Na gestão de pessoas, alinhar a tecnologia aos valores e à cultura da empresa é o que diferencia uma aplicação estratégica de uma abordagem fria e impessoal. Mais do que transformar dados em números, a IA deve ser usada com propósito – afinal, inovação não é apenas sobre avanços tecnológicos e resultados, mas sobre como eles podem promover o bem-estar. Felipe Corrêa, consultor em Gestão de Projetos e Inteligência Artificial, reforça que o equilíbrio entre transparência sensibilidade é indispensável nesse contexto. “Para garantir que as análises sejam interpretadas de forma ética e sensível, o RH deve adotar práticas que combinem a objetividade dos dados com a sensibilidade humana”, pontua.

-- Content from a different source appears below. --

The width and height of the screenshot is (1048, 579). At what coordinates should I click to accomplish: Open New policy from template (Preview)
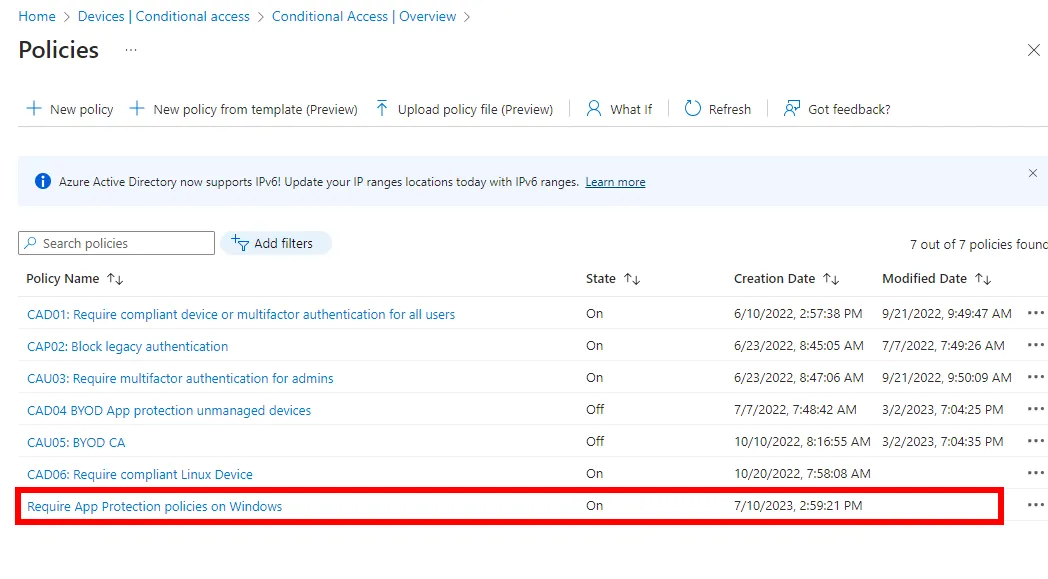pyautogui.click(x=244, y=109)
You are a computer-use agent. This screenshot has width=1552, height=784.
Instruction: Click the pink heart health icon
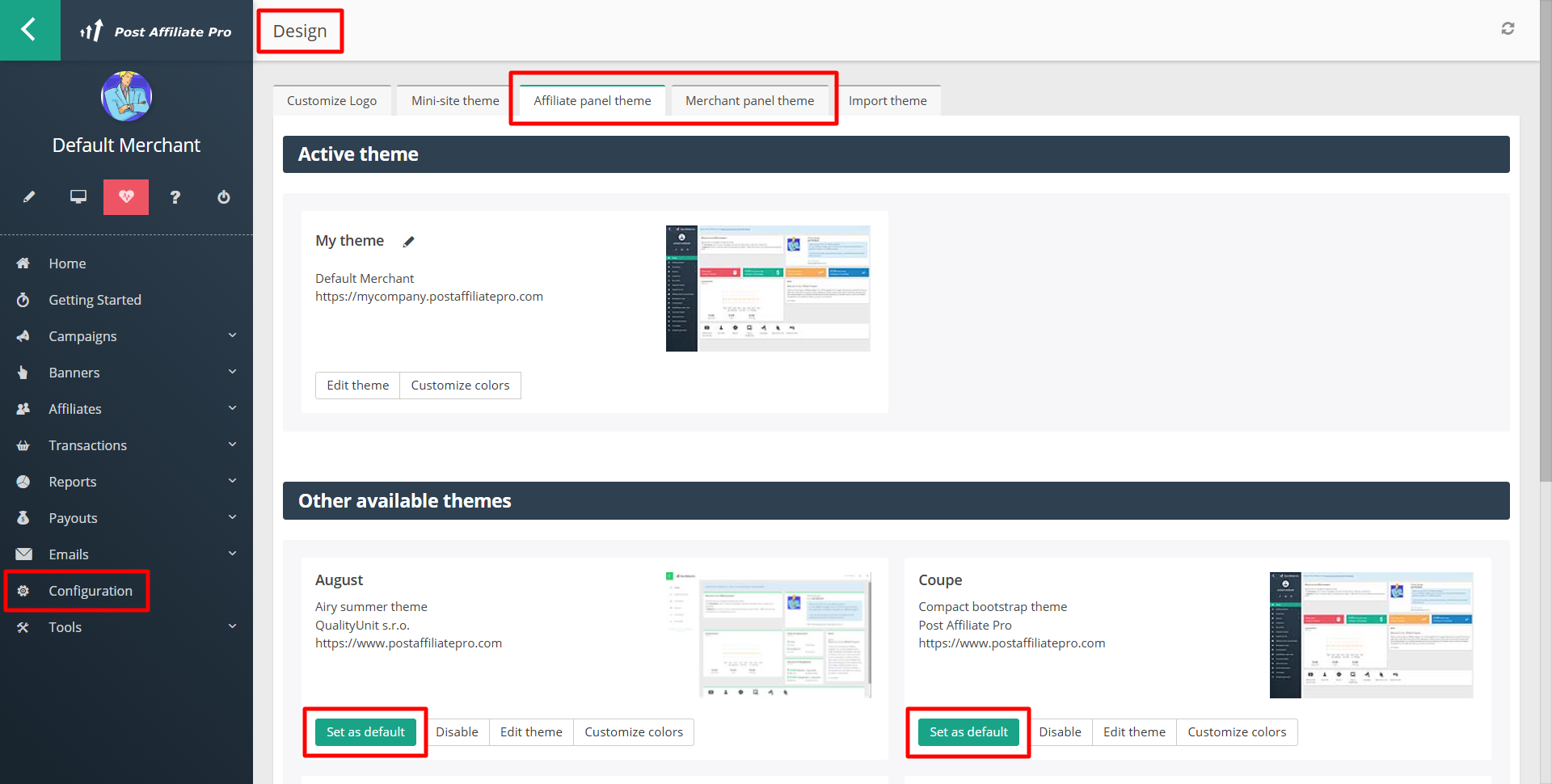tap(126, 197)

Isso significa deixar claro como os dados serão utilizados e assegurar que o objetivo seja melhorar o ambiente de trabalho, e não vigiar ou penalizar, sempre respeitando a privacidade dos envolvidos. Felipe explica que os dados precisam ser tratados de forma anônima e agregada, protegendo a identidade individual. Imagine uma análise que aponta baixa satisfação em uma equipe, e o RH decide expor indivíduos específicos. O resultado seria desastroso. “A ideia dos dados é apontar uma oportunidade de melhoria e agir no problema”, destaca.

Além disso, ele ressalta que, embora a IA seja muito eficiente, ela não opera sozinha. A validação humana é indispensável para dar contexto. “Se a IA detecta alta rotatividade em um departamento, é fundamental conversar com gestores e equipes para verificar as causas, como problemas de liderança ou condições de trabalho que o algoritmo, por si só, não consegue capturar”, esclarece. Como Felipe bem coloca, a IA não é como um oráculo “que tudo sabe e tudo vê”, com todas as respostas. O olhar humano é o que garante sua eficácia. “Não é para terceirizar tudo. A IA traz uma análise dos dados, mas o que fazer com isso, depende da gente.”